Die Verhaltenstherapie hat seit ihrem Bestehen eine Reihe allgemeiner wie auch störungsspezifischer Methoden entwickelt, die dazu dienen, die Probleme und Belastungen derentwegen PatientInnen eine Therapie aufsuchten, zu bewältigen. Zu den „Standardmethoden der Verhaltenstherapie“ zählen u.a. kognitive Verfahren, Selbstkontrollverfahren, das Training sozialer Kompetenzen sowie Konfrontations- Entspannungs-, Verstärkungs- und Problemlösemethoden aber auch euthyme Methoden (z.B. Genusstherapie).

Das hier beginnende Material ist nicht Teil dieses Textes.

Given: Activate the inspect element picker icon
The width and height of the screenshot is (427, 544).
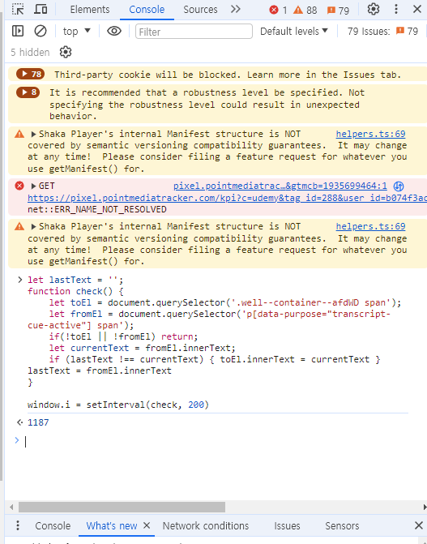Looking at the screenshot, I should 18,10.
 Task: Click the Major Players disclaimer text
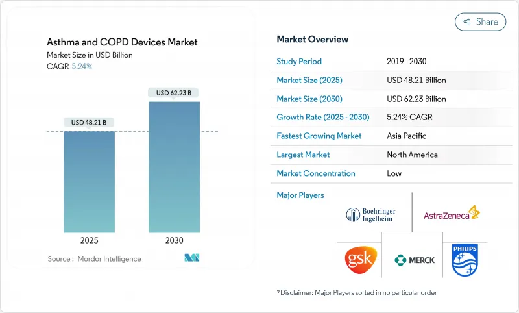(357, 293)
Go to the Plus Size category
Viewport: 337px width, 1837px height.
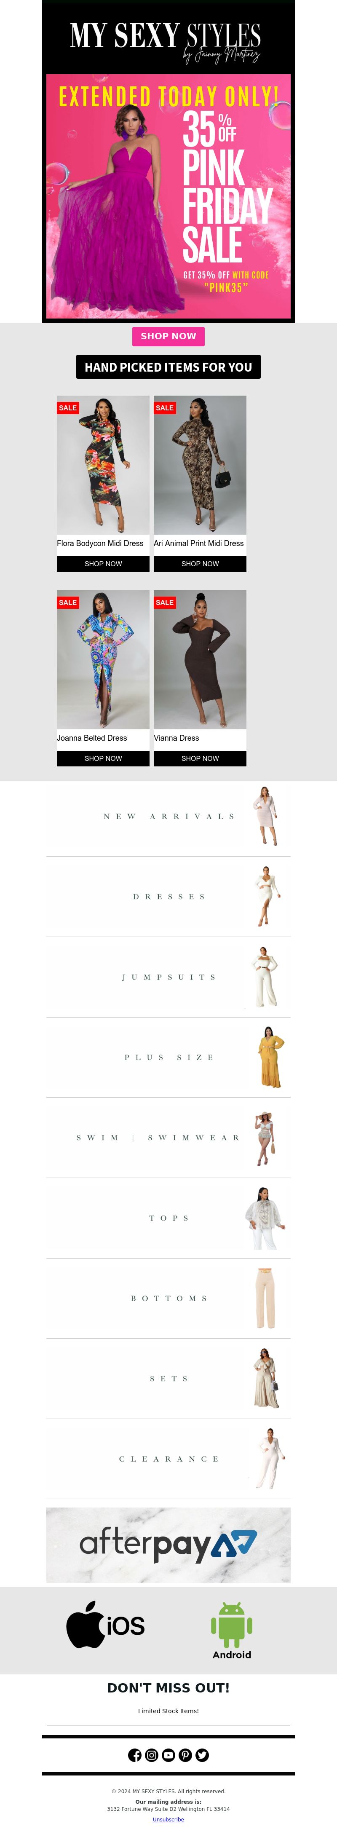(x=168, y=1057)
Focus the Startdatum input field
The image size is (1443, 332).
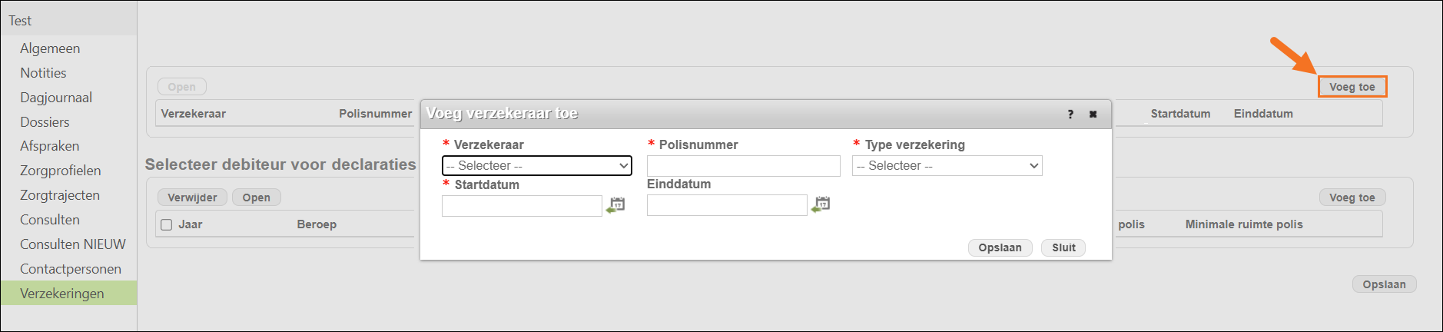[x=522, y=206]
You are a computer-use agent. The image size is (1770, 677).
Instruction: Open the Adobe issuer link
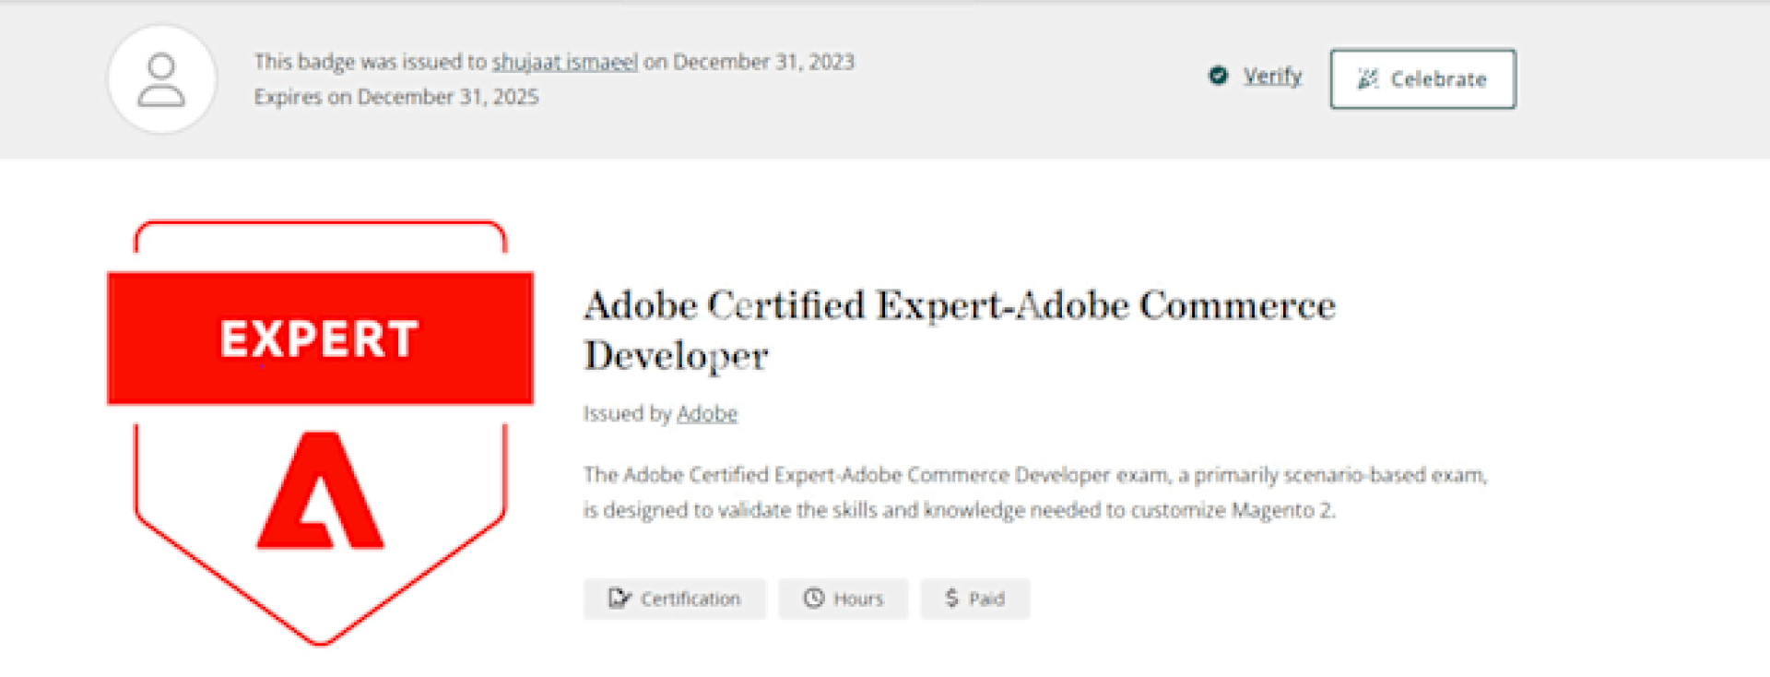[707, 413]
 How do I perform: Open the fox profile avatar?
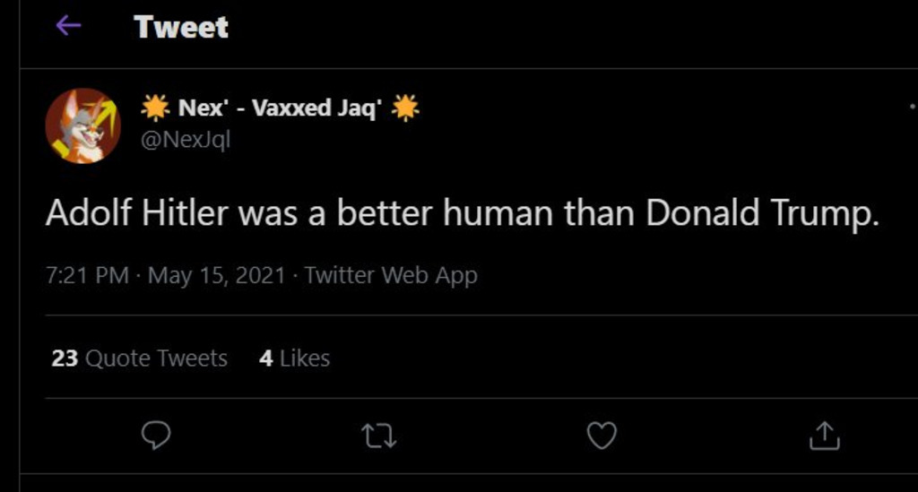click(83, 125)
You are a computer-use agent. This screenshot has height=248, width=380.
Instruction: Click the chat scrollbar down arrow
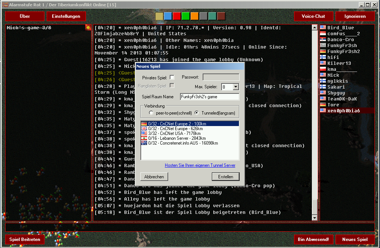315,218
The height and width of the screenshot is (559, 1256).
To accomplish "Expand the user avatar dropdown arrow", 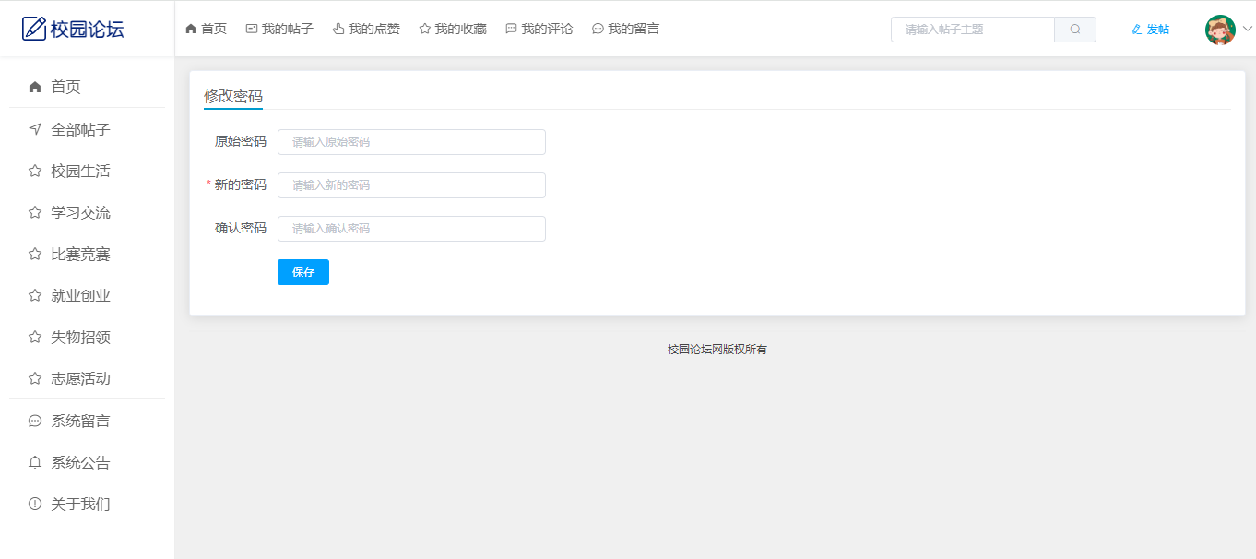I will (1248, 30).
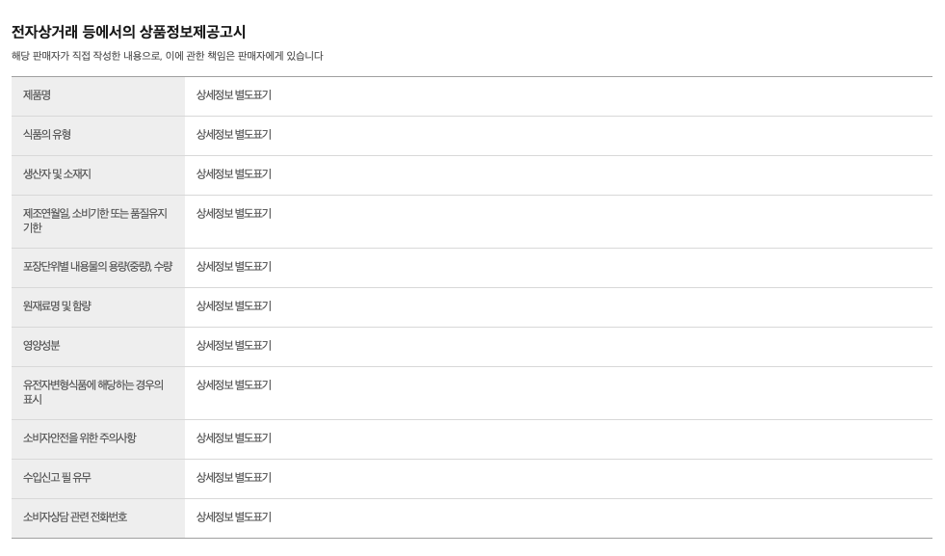945x556 pixels.
Task: Click the 원재료명 및 함량 label
Action: coord(57,306)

In ihrem Vorgehen ist die Verhaltenstherapie einem Kurztherapieansatz verpflichtet, der auf klaren Rollenvorgaben für TherapeutInnen und KlientInnen und einer positiven und kooperativen Arbeitsbeziehung zwischen beiden beruht. In der Verhaltenstherapie wird (auch) großer Wert auf die Erfassung der Effektivität der Therapie gelegt (z.B. durch Aufzeichnung und Bewertung von Veränderungen).
Für wen ist die Verhaltenstherapie geeignet?
Neben der Erwachsenentherapie im Einzelsetting kennt die Verhaltenstherapie spezifische Strategien und Methoden für Kinder und Jugendliche sowie für alte Menschen, ebenso wie sie Modelle für Paar-, Familien- und Gruppentherapie entwickelt hat.
Verhaltenstherapeuten arbeiten mit Einzelpersonen, mit Eltern, Kindern, Jugendlichen, Paaren, Familien und Gruppen.
Literatur:
Fliegel, Stichwort Verhaltenstherapie, Heyne Verlag
Paulus, J., Verhaltenstherapie – der kurze Weg zum Wohlbefinden, Campus, Frankfurt a.M., 1998.
Schorr, A.: Die Verhaltenstherapie. Ihre Geschichte von den Anfängen bis zur Gegenwart. Beltz-Verlag, Basel, 1984.